*EXERCISE BRIEF:* From the entries that follow, list every line in which the string "للبيع" appears.

*RAW DATA:*
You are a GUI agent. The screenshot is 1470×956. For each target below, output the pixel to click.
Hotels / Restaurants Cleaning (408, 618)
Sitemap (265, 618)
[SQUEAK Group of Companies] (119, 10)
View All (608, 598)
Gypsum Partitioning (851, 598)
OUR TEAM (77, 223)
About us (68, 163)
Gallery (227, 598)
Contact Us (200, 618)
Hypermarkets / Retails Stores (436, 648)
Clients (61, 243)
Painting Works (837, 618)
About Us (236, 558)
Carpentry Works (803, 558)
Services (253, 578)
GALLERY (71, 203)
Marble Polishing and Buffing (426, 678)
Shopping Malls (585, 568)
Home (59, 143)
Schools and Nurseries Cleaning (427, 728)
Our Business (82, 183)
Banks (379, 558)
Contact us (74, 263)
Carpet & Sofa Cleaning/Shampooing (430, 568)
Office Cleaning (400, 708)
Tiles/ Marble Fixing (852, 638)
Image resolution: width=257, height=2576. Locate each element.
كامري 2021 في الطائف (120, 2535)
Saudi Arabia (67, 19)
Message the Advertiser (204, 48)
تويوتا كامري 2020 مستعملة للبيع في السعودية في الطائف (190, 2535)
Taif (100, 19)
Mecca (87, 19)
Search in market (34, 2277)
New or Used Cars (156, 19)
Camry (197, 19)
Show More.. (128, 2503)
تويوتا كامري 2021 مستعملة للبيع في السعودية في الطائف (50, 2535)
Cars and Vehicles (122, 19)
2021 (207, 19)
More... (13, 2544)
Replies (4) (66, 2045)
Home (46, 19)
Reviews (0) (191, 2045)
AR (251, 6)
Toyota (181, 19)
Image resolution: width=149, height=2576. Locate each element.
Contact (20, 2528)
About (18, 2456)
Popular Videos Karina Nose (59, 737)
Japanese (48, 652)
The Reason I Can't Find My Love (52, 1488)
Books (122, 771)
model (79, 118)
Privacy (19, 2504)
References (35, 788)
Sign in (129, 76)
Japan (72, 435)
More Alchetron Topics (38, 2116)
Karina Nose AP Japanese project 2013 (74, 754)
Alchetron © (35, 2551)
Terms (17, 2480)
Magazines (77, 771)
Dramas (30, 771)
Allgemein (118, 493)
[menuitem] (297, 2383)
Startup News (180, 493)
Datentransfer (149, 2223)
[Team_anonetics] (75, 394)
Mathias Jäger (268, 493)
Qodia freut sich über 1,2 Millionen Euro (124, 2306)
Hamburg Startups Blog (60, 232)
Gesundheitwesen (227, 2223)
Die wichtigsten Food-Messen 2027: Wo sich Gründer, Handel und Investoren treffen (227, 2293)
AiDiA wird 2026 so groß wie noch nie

*ANSWER TO THIS TASK:*
تويوتا كامري 2020 مستعملة للبيع في السعودية في الطائف (190, 2535)
تويوتا كامري 2021 مستعملة للبيع في السعودية في الطائف (50, 2535)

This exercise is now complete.